In ein paar Wochen könnte die Offensive erfolgreich sein, hieß es optimistisch zu Beginn des Großangriffs Mitte Oktober. Jetzt, zweieinhalb Monate später, verspricht der irakische Ministerpräsident, dass der IS bis April aus dem Irak vertrieben sein werde.

Dass sich der IS nach der Vertreibung aus Mosul nicht mehr im Irak halten können wird, darüber besteht weitgehendend Einigkeit. Auch darüber dass das 100.000 Kämpfer starke Aufgebot an irakischen Elitetruppen und Militäreinheiten sowie Milizen, vor allem die schiitischen, ergänzt durch westliche Eliteeinheiten und verstärkt durch die US-Luftwaffe, die Stadt erobern, wird in der Grundsache nicht angezweifelt. Die Frage ist nur, wie lange das dauert und unter welchen Opfern.

UN-Organisationen warnen seit langem vor einer humanitären Katastrophe im Zusammenhang mit dem Krieg um die Stadt. Die Trinkwasserversorgung für eine halbe Million Einwohner sei gefährdet, hieß es Anfang Dezember. Da sprach man von einer gescheiterten bzw. einer fatalen Strategie, weil die irakische Regierung die Bevölkerung aufgefordert hatte, in der Stadt zu bleiben und auf die Befreiung zu warten, statt zu fliehen.

13.000 Flüchtende in fünf Tagen

Möglicherweise, so wurde zu diesem Zeitpunkt als Beweggrund vermutet, weil die Regierung in Bagdad befürchtete, dass sie mit größeren Flüchtlingsströmen nicht zurechtkommen würde. Genau das könnte jetzt eintreten, lassen aktuelle Nachrichten der UN befürchten. Demnach sollen allein innerhalb fünf Tagen seit dem 29.Dezember 13.000 Personen aus Mosul geflüchtet.

> **Zielsetzung**:
Schreiben Sie aus dem Textauszug über die Offensive auf Mosul den Abschnitt ab, der mit „UN-Organisationen warnen seit“ beginnt und bis „statt zu fliehen.“ weiterläuft, Wort für Wort und ohne Änderungen.

> **Datenteil**:
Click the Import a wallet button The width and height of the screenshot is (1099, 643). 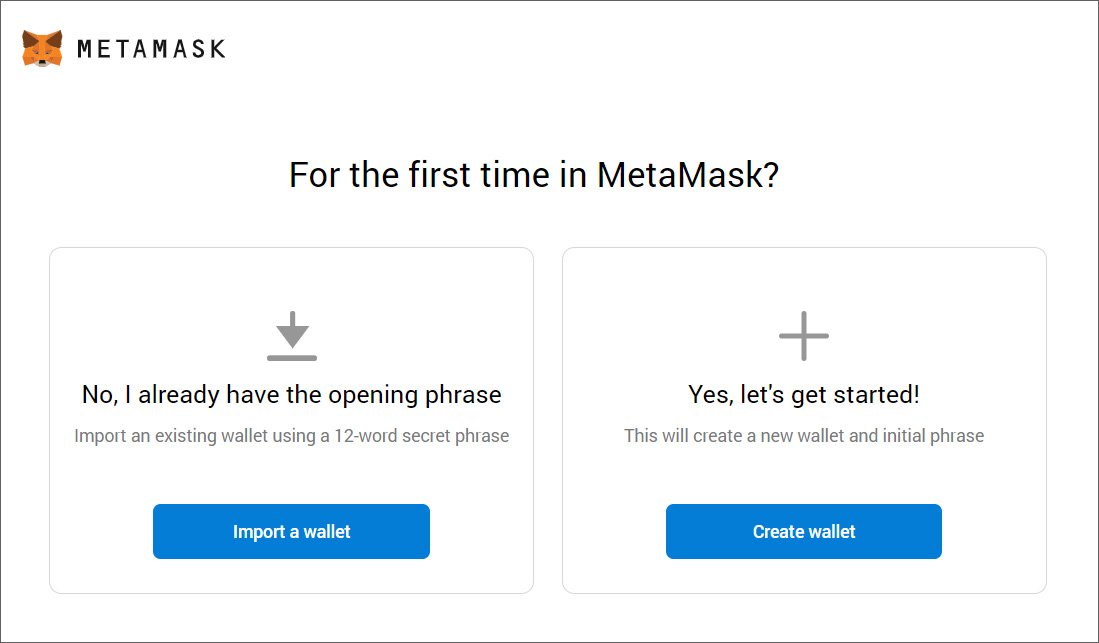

> **Antwort**:
UN-Organisationen warnen seit langem vor einer humanitären Katastrophe im Zusammenhang mit dem Krieg um die Stadt. Die Trinkwasserversorgung für eine halbe Million Einwohner sei gefährdet, hieß es Anfang Dezember. Da sprach man von einer gescheiterten bzw. einer fatalen Strategie, weil die irakische Regierung die Bevölkerung aufgefordert hatte, in der Stadt zu bleiben und auf die Befreiung zu warten, statt zu fliehen.